Semakin restriktif kebijakan tersebut semakin sedikit pula investasi asing yang masuk. Hal ini terutama berlaku kepada investasi di sektor sekunder dan tersier. Untuk investasi di sektor primer lebih tergantung pada ketersediaan sumber daya alam. Selain DNI, kebijakan lain yang dianggap Bank Dunia menghambat investasi asing adalah langkah pemerintah melakukan pemutusan perjanjian investasi bilateral (BITs) yang memungkinkan investor asing mengajukan sengketa di luar Indonesia.
Kebijakan perdagangan bebas (FTA) juga dinilai Bank Dunia bisa menggenjot aliran investasi asing ke Indonesia. Dihubungi terpisah, pengamat ekonomi dari Institute of Development Economics and Finance (INDEF), Bhima Yudhistira Adinegara menilai, kebijakan DNI sebenarnya sudah cukup liberal karena sektorsektor usaha yang tadinya dilindungi sudah dibuka untuk asing.
Namun sayang, sektor-sektor usaha yang dibuka pada 2016 tersebut hingga saat ini belum terbukti menarik minat investor untuk masuk ke Indonesia. Sebelumnya, Indonesia juga dikenal ramah dengan memberi karpet merah di sektor usaha strategis bagi asing, seperti perbankan, minyak dan gas, serta pertambangan.
“Jadi, obat yang diberikan pemerintah salah. Penyebab minat investor rendah lebih pada daya saing dan kemudahan berusaha serta kondisi stabilitas politik. Tiga faktor ini yang dinilai belum mencerminkan perbaikan yang signifikan,” kata dia.

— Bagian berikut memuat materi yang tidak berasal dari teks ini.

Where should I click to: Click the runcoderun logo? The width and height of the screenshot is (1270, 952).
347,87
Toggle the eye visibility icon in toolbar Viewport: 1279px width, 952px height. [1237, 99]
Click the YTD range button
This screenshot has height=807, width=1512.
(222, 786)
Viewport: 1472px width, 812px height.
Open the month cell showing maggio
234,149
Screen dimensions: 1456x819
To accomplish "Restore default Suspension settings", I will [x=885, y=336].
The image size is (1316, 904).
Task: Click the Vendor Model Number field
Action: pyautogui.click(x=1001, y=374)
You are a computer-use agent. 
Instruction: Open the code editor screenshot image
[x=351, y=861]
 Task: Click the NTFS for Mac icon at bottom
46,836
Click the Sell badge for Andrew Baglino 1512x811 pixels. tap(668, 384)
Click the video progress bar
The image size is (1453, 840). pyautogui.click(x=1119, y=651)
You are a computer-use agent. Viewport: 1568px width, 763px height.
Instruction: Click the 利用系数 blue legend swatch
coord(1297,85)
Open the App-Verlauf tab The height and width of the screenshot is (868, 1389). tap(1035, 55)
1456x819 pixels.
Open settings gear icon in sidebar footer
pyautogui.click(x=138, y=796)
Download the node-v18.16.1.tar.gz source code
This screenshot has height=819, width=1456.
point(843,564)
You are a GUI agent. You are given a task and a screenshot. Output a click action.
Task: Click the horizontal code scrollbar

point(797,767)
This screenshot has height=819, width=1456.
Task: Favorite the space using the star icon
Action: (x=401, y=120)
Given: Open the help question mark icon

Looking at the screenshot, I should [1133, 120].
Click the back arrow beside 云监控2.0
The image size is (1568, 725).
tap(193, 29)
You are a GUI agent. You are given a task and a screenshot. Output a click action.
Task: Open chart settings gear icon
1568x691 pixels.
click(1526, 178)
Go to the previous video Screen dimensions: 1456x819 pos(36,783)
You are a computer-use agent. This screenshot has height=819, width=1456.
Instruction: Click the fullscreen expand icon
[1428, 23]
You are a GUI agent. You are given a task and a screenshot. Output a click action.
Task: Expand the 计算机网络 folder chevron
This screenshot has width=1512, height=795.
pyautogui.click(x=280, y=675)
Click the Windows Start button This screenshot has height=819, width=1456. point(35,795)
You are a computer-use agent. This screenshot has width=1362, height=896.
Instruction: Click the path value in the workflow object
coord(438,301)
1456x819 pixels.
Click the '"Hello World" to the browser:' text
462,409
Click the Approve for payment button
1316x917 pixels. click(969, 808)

Karena itu, Bhima mengatakan, pemerintah perlu meninjau ulang rencana membuka terlalu luas sektor-sektor usaha yang bersifat strategis seperti sektor perikanan dan pariwisata. Hal ini dinilainya pertumbuhan ekonomi nantinya dikhawatirkan dinikmati lebih banyak oleh pihak asing daripada masyarakat lokal.